Reading passage Start Marker

In 2016, Professor Louise Knight and Dr Jo Meehan conducted a piece of research with the Chartered Institute of Procurement and Supply (CIPS) to explore how the future supply landscape might change, and what this might mean for purchasing and supply management (PSM), as a field, and for practitioners.
This was the first major academic study CIPS has commissioned on the future of the profession since 2003. The acceleration of a number of megatrends – for example, the climate emergency, artificial intelligence, robotics, and health and wealth inequalities formed the backdrop to the study. From the start of the study, the ambition was not to just come up with a list of issues, but to promote a rich, diverse, and critical conversation that brings academic and practitioners together. The research has led to two reports published by CIPS, and a Notes and Debates paper in the Journal of Purchasing and Supply Management (JPSM) on the potential of scenario methods to PSM futures research.
Jo and Louise adopted a method commonly used in strategy, natural sciences and engineering research, but not used in PSM - scenario development. Scenarios do not attempt to predict the future. The method allows participants to develop several plausible futures. Doing so helps reveal the often-hidden critical uncertainties that need attention. Rather than looking backwards at dominant themes/voices to linearly predict futures, scenarios encourage consideration of complex, interacting factors with an explicit recognition that the future is malleable and open to influence.
Working with CIPS has enabled an ongoing effort to disseminate the findings and use the findings in practice. The empirical research was conducted before Covid-19, yet the work remains a popular and influential resource for CIPS and its members. More than ever businesses are grappling with unprecedented uncertainty. The issues explored in the research’s contrasting scenarios – technology and supply markets – resonate with topics trending in the news today including the market power of big business and the role of regional business communities.As stated in the JPSM paper (p.8), “Science is not limited to meticulously developing a better understanding of what is extant or has previously occurred. It is a fundamental function of science to imagine and engage with the unknown and what has not (yet) happened. Scenario planning is a valuable research technique to anticipate, shape and develop the future of PSM”. A good scenario is not about prediction – it should be thought provoking to seed rich debates. Sheena Donaldson, CIPS’s Knowledge Manager said: “The paper remains a core compass to our changing profession and is very much standing strong”.

Reading passage End Marker

[Exercises]:
1) From the procurement research text above, copy the passage starting at the words "Jo and Louise" and ending after the words "open to influence.".
2) Rewrite the paragraph of the procurement research text that begins "Jo and Louise adopted a method" as a short bulleted list that keeps its main facts.

Data supplied Start Marker

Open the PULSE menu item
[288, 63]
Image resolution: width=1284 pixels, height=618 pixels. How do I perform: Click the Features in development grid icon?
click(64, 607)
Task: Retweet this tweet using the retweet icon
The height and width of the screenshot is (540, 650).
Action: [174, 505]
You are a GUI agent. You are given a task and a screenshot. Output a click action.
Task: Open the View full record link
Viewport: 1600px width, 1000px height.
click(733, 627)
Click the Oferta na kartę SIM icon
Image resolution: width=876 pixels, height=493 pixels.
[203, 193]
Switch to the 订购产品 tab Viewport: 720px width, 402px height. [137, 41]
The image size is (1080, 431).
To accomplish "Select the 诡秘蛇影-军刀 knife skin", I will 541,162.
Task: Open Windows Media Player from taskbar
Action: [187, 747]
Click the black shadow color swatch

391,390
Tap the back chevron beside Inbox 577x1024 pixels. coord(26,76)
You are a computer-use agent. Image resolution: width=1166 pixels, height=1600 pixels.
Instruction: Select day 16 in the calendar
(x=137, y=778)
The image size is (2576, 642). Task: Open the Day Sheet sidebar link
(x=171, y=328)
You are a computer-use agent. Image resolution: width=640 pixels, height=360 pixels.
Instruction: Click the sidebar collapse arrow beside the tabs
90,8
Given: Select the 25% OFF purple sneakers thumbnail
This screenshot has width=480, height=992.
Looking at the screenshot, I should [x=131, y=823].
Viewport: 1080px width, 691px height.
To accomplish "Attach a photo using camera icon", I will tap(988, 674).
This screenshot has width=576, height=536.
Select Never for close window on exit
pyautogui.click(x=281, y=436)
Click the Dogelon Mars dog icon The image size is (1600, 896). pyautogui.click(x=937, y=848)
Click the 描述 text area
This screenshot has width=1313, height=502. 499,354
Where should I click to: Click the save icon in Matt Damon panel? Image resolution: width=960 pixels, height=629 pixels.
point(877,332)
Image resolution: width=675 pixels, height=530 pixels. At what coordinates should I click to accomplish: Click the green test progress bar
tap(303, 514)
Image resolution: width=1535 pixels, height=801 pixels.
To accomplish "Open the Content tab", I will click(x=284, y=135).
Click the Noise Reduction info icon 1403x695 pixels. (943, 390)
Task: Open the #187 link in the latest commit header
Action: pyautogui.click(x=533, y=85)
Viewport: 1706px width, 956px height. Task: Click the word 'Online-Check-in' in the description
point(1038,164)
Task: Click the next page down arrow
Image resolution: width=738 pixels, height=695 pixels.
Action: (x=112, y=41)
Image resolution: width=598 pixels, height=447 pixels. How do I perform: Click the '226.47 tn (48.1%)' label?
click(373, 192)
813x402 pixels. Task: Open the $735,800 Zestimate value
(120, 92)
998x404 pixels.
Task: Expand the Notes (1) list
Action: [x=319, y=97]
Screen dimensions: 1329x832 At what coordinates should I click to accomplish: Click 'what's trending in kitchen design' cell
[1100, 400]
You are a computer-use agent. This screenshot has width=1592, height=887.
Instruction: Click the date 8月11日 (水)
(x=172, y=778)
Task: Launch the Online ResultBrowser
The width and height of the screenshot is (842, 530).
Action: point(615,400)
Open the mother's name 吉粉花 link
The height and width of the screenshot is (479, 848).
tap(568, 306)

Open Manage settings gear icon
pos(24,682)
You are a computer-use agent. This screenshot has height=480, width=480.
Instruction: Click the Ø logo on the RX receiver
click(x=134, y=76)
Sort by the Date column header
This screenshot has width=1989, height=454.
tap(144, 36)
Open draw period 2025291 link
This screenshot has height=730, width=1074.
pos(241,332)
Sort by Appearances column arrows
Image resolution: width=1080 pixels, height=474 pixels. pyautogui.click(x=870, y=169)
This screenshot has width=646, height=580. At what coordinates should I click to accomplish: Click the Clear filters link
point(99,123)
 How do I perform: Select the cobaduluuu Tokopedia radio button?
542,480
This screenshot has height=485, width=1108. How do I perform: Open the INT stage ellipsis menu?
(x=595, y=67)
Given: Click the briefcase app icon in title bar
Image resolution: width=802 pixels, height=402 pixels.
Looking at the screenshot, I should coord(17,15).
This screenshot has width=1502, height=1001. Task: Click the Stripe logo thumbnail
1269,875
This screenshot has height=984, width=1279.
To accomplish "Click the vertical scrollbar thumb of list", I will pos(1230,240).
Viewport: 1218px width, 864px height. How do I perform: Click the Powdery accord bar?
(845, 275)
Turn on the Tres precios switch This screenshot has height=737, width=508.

Data supplied End Marker

[Solutions by task]:
1)
Jo and Louise adopted a method commonly used in strategy, natural sciences and engineering research, but not used in PSM - scenario development. Scenarios do not attempt to predict the future. The method allows participants to develop several plausible futures. Doing so helps reveal the often-hidden critical uncertainties that need attention. Rather than looking backwards at dominant themes/voices to linearly predict futures, scenarios encourage consideration of complex, interacting factors with an explicit recognition that the future is malleable and open to influence.

2)
- Jo and Louise used scenario development, a method common in strategy, natural sciences and engineering research but not used in PSM.
- Scenarios do not try to predict the future. Instead, participants develop several plausible futures.
- This helps reveal the often-hidden critical uncertainties that need attention.
- Scenarios do not look backwards at dominant themes or voices to predict futures in a linear way. They encourage consideration of complex, interacting factors and recognize that the future is malleable and open to influence.